DOCUMENT SEGMENT >>
..........
A sheep which the owner has reared or purchased at the ordinary price, is the only domestic animal which can die without material loss to its owner. The wool and pelt will, in most instances, repay its cost, while the carcasses of other animals will be worthless except for manure. The loss of sheep from occasional disease, will leave the farmer's pocket in a very different condition from the loss of an equal value in horses or cattle. Yet humanity, equally with interest, dictates the use of such simple remedies for the removal of suffering and disease, as may be within reach.
Diarrhœa or Scours,
When light and not long continued, calls for no remedy. It is a healthful provision of nature for the more rapid expulsion of some offending matter in the system, which, if retained, might lead to disease. It is generally owing to improper food, as bad hay or noxious weeds; to a sudden change, as from dry food to fresh grass; or to an excess, as from overloading the stomach; and sometimes, from cold and wet.
The remedies are obvious.
Change to suitable food in the first two cases; enforce abstinence after repletion; and provide warm, dry shelter, with light diet, if owing to the latter causes.
When severe or long continued, a dose of castor oil may be given, and after its operation, give four grains of opium and one ounce chalk, and put them on dry food. Wheat-bran or shorts, and oat-meal or flaxseed ground, are both good for ailing lambs and sheep; as are also ripe oats or wheat, fed in the sheaf, with well cured, sweet hay, and plenty of salt. Fresh boughs of the juniper, or pine and hemlock, help to check the disorder.
Looseness in the larger lambs is prevented by having chalk within their reach; or if they refuse it, administer it in their food. When it happens soon after birth, place it with the
ewe in a warm place, and feed the latter with plenty of oats, or other sound grain. If the milk be deficient, give the lamb cow's milk scalded, or let it suck the cow. The tail is sometimes glued on to the buttocks, while the scours continue. Separate it immediately by the use of warm water, and rub the parts with dry loam or clay.
Dysentery.
This is a different and frequently a fatal disease, but resembles the former in its general symptoms. It is owing to prolonged diarrhœa, unwholesome or meager food, and other causes. Bleeding and physic should be resorted to, after which give warm, nourishing gruel.
..........
(Items listed in a dataset)
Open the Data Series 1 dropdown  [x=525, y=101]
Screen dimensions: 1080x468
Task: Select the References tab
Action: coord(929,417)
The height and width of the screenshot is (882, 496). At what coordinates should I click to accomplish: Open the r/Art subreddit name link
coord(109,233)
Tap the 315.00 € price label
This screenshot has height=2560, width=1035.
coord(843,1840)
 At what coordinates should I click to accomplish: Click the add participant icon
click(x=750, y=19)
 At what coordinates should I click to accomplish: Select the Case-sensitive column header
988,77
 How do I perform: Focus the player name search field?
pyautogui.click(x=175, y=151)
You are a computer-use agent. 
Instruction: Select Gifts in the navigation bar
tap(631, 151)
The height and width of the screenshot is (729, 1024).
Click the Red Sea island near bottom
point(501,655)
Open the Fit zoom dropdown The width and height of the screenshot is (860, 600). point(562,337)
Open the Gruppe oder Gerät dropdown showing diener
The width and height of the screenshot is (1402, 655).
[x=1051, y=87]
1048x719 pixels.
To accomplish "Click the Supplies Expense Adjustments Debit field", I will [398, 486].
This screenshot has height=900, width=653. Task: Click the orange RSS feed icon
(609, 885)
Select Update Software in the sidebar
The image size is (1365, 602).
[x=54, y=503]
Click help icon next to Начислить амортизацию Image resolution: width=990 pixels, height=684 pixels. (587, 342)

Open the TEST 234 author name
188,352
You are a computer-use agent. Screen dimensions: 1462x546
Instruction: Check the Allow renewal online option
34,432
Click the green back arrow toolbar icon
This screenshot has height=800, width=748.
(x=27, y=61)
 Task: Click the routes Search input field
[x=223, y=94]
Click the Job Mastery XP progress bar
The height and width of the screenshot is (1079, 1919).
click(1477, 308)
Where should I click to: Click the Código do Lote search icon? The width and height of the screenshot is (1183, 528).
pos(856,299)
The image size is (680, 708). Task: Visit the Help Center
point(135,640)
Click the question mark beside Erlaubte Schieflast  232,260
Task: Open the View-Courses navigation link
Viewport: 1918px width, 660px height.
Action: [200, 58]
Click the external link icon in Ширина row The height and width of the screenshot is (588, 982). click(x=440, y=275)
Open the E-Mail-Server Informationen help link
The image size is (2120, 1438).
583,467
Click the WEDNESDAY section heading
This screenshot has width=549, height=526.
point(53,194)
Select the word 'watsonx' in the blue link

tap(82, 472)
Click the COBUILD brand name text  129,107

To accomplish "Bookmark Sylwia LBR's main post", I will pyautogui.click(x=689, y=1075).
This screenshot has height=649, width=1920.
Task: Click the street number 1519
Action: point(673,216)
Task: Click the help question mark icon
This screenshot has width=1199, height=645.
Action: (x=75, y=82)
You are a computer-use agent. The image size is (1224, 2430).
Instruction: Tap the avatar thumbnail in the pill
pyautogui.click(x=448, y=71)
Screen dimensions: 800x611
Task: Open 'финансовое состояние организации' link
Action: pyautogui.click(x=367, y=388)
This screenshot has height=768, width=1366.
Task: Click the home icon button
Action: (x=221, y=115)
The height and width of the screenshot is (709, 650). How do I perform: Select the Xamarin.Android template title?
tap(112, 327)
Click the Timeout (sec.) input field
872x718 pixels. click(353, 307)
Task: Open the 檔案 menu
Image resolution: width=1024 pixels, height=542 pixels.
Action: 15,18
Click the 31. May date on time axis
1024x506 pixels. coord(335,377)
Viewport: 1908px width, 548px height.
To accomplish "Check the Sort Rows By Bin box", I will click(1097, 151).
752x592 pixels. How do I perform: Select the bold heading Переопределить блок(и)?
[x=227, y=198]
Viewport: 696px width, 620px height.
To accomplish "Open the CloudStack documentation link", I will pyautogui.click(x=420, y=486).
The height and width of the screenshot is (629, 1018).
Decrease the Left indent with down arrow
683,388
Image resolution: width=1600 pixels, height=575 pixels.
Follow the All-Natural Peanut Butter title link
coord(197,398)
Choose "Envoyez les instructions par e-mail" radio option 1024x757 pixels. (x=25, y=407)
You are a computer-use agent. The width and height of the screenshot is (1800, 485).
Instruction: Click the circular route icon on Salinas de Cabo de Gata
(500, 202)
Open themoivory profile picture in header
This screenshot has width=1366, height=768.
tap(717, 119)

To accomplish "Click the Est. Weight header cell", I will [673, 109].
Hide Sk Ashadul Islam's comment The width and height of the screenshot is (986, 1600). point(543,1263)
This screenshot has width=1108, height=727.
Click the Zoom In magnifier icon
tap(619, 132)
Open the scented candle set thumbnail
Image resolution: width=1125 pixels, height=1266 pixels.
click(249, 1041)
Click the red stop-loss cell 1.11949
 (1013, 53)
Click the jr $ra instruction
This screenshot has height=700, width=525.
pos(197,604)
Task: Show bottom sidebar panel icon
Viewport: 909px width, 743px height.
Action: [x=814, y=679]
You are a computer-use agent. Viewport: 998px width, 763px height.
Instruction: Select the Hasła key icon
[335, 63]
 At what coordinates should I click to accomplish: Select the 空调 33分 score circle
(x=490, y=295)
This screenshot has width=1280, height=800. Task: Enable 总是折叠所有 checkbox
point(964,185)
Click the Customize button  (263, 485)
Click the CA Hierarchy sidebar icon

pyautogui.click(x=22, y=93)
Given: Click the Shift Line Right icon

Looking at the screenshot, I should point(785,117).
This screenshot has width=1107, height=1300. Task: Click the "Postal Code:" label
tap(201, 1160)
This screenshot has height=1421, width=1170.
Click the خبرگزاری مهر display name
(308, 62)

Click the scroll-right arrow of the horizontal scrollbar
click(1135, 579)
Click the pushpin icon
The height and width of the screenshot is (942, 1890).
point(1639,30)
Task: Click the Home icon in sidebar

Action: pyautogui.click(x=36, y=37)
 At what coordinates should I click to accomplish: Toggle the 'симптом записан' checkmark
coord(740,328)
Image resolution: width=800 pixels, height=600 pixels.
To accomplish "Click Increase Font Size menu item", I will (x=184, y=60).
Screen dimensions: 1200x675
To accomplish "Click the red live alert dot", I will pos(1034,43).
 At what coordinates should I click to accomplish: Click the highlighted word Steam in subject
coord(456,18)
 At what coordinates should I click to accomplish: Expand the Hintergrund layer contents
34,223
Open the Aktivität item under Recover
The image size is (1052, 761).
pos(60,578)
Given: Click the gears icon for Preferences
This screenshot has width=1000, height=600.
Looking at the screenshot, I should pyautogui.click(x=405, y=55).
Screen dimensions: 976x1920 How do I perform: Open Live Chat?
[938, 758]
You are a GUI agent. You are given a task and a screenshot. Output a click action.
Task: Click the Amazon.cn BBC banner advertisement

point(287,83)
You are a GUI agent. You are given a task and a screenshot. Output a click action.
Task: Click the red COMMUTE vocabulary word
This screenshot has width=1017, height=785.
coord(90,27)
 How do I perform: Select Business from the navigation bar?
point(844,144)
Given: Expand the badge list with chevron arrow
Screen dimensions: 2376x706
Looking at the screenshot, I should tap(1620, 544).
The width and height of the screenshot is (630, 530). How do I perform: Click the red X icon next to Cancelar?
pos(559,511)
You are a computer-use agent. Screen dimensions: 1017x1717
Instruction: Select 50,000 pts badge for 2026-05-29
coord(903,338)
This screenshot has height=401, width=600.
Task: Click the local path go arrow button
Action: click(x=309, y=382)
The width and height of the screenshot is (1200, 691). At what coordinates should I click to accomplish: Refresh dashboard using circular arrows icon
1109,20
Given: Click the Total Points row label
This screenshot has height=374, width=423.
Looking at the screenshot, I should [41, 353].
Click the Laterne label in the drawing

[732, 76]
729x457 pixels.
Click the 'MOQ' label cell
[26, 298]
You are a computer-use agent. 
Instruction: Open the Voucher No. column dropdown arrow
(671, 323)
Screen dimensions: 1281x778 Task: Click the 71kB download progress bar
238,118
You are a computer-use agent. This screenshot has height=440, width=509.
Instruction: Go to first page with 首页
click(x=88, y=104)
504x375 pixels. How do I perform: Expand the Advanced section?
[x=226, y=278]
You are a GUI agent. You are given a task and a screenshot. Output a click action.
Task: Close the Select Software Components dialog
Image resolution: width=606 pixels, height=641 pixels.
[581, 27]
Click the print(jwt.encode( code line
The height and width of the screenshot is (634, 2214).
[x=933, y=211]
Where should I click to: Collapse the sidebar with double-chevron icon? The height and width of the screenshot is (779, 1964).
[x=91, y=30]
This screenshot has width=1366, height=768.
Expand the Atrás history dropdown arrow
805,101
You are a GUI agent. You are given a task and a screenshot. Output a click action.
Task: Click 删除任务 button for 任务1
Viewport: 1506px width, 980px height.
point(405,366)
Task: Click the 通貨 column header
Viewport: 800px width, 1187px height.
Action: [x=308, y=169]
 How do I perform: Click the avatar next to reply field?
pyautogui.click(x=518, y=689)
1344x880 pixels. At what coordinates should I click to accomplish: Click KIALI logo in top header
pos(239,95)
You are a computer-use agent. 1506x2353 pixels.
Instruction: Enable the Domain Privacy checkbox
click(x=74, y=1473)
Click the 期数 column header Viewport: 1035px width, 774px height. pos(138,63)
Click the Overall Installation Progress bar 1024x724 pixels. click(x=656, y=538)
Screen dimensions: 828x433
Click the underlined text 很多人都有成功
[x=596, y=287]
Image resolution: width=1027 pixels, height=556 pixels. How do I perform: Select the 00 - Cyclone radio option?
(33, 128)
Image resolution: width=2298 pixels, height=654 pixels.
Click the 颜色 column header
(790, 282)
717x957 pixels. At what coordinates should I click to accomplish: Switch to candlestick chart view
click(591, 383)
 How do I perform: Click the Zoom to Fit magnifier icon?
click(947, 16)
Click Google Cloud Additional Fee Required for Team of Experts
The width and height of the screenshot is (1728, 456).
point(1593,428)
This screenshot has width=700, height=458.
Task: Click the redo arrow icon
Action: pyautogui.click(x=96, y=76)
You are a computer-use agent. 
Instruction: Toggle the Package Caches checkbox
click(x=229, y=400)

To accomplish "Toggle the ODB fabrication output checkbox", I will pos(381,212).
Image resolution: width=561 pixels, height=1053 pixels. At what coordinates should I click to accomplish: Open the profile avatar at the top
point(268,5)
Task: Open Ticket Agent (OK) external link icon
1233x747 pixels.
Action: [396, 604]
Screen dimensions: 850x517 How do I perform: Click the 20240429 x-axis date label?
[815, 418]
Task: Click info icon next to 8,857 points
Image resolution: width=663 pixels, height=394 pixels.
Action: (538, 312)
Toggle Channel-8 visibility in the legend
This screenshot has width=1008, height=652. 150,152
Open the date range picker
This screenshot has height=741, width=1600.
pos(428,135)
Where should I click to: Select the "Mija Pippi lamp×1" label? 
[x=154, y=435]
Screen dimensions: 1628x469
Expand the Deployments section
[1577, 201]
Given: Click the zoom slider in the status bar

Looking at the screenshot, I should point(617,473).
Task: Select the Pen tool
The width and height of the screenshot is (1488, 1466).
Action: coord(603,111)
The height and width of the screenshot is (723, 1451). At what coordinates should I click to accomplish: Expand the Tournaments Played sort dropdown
..........
QUESTIONS TO ANSWER >>
[1] From the passage on sheep ailments, extract everything from "This is a different" down to "warm, nourishing gruel.".
[2] Translate this sentence from the passage on sheep ailments into Spanish: "Fresh boughs of the juniper, or pine and hemlock, help to check the disorder."

PER-TASK OUTPUTS >>
[1]
This is a different and frequently a fatal disease, but resembles the former in its general symptoms. It is owing to prolonged diarrhœa, unwholesome or meager food, and other causes. Bleeding and physic should be resorted to, after which give warm, nourishing gruel.

[2] Las ramas frescas de enebro, o de pino y de tsuga, ayudan a contener el trastorno.